** Opening Records provided block **
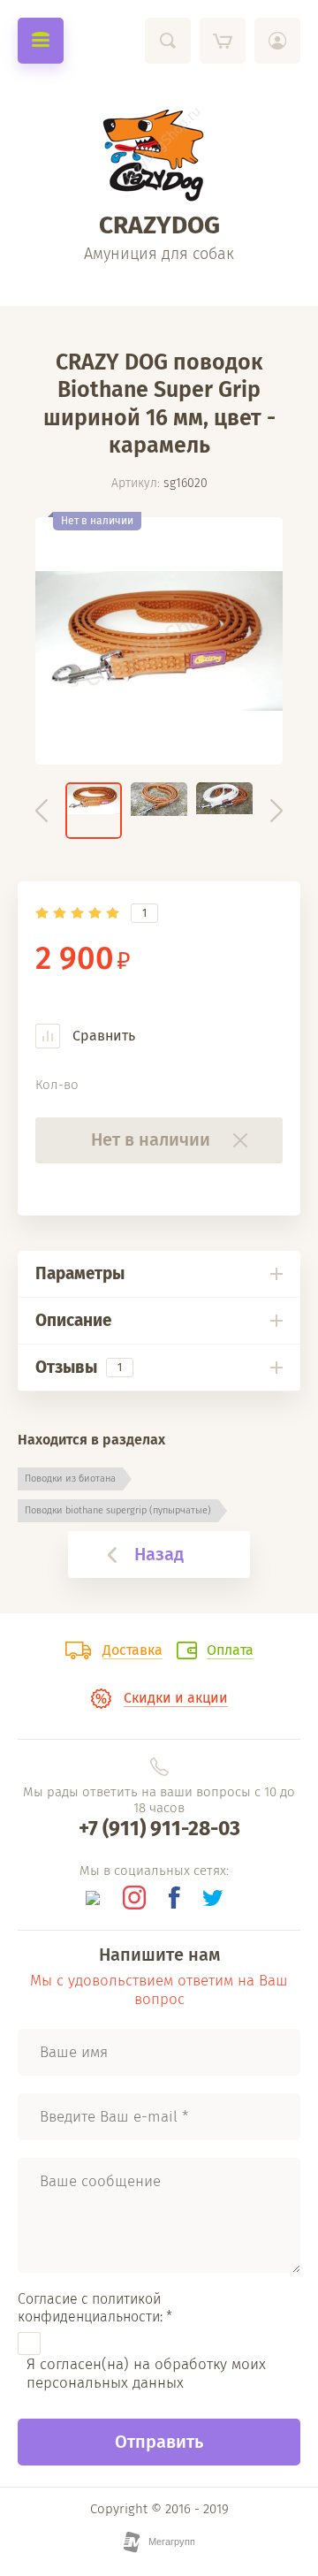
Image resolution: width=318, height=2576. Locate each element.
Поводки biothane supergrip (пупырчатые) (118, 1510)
** Closing Records provided block **
** Opening Records provided block **
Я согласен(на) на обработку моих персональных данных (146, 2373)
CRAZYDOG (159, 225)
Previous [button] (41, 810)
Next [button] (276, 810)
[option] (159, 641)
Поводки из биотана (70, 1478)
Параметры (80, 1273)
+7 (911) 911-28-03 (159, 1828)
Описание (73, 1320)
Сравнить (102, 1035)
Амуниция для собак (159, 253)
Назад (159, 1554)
** Closing Records provided block **
• Exercise objective: Give back precisely the lines above that start at the line containing "Next [button] (276, 810)" and end at the line containing "Назад (159, 1554)", inclusive. No other lines belong in the output.

• Answer:
Next [button] (276, 810)
[option] (159, 641)
Поводки из биотана (70, 1478)
Параметры (80, 1273)
+7 (911) 911-28-03 (159, 1828)
Описание (73, 1320)
Сравнить (102, 1035)
Амуниция для собак (159, 253)
Назад (159, 1554)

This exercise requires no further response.